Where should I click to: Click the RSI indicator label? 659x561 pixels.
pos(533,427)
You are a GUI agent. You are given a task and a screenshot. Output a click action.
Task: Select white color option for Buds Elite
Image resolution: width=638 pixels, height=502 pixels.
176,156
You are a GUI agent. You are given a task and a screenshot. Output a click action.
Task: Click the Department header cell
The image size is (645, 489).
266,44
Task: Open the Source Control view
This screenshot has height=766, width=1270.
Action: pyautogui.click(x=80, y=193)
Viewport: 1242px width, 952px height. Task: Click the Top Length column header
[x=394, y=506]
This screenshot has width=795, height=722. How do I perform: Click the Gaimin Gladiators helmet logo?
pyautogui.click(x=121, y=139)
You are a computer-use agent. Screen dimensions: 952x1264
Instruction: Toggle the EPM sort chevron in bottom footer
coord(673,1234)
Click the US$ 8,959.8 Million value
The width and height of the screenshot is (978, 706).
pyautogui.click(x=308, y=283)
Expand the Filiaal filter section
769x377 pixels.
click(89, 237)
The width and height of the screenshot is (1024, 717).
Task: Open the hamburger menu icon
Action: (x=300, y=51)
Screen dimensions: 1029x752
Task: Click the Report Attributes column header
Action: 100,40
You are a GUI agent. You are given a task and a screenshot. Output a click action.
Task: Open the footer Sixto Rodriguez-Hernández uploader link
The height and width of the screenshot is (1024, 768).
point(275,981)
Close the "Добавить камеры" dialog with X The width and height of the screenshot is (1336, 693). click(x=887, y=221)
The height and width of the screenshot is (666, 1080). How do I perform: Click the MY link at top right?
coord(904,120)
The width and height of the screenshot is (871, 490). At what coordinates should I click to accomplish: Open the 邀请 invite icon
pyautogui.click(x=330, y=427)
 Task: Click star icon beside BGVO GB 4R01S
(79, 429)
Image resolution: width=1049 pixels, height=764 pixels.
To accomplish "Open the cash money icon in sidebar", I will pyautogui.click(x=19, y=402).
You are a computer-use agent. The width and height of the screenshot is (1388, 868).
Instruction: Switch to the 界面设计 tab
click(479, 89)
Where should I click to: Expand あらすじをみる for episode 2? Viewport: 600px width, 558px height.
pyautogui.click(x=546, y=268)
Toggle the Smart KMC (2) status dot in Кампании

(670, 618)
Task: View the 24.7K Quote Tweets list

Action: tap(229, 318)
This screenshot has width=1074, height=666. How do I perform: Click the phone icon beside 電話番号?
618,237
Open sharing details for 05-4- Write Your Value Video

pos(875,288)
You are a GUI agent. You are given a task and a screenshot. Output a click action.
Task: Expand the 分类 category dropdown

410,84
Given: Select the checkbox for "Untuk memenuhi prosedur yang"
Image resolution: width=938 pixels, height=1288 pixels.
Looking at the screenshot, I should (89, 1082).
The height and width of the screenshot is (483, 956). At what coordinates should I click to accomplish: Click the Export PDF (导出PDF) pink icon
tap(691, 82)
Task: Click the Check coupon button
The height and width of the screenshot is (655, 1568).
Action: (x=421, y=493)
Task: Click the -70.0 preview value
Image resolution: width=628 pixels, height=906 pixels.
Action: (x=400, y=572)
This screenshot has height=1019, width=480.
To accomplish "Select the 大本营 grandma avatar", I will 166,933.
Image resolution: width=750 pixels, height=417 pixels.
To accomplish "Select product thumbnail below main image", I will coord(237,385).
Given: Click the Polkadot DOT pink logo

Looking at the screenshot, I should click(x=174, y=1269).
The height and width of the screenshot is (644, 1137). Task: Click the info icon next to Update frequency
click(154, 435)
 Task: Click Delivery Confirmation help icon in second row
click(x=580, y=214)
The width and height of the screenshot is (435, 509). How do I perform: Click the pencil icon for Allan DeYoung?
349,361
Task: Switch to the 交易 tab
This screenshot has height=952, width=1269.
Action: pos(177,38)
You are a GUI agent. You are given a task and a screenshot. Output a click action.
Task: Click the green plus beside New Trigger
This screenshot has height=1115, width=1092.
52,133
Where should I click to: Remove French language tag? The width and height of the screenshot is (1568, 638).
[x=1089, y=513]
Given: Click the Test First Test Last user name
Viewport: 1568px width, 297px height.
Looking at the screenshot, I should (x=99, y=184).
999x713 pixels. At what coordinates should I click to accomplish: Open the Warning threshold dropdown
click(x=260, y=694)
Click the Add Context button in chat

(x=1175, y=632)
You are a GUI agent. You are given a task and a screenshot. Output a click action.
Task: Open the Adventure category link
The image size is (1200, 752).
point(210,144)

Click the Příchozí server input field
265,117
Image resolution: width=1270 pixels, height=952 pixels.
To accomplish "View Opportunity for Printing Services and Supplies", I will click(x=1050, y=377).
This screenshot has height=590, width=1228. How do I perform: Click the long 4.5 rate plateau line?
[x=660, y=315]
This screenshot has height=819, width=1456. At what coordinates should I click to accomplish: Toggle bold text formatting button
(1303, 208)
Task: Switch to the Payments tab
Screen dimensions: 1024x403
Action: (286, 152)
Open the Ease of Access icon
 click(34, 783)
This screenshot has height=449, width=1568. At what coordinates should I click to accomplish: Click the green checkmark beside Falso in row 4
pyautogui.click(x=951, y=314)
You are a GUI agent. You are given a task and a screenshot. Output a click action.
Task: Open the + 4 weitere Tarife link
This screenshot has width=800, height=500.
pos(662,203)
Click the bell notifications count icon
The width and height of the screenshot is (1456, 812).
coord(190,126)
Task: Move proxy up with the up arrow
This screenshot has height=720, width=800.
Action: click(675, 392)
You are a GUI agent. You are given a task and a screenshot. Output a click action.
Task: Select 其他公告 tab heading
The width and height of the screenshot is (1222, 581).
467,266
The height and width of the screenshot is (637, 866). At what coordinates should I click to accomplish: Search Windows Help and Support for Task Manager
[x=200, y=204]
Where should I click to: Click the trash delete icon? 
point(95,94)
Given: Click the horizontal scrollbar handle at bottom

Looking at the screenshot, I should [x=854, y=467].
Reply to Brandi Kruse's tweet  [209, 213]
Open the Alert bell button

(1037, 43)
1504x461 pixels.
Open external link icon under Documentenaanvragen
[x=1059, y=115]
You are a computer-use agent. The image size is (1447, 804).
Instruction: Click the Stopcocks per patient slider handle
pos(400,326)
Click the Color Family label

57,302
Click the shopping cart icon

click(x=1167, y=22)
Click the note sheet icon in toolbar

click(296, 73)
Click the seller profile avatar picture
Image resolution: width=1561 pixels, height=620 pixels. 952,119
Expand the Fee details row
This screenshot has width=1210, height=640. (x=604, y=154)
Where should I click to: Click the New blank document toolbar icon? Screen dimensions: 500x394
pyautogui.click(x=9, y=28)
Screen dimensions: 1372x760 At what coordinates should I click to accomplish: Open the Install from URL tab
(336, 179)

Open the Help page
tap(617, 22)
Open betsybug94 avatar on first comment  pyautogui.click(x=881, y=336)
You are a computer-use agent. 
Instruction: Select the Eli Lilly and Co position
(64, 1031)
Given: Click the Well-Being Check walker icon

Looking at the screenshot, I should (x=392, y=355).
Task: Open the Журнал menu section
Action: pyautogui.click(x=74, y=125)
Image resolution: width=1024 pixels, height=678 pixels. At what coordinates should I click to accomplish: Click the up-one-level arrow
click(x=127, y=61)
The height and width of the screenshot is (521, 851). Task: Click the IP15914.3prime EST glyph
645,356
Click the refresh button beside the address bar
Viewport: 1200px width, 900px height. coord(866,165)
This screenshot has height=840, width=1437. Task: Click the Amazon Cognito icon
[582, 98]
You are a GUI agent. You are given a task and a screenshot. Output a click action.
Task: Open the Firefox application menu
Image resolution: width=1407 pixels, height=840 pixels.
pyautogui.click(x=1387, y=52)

• What this task involves
Copy every line where the word "with" is present in the entries above.

• Solution to the exercise
Close the "Добавить камеры" dialog with X The width and height of the screenshot is (1336, 693). click(x=887, y=221)
Task: Move proxy up with the up arrow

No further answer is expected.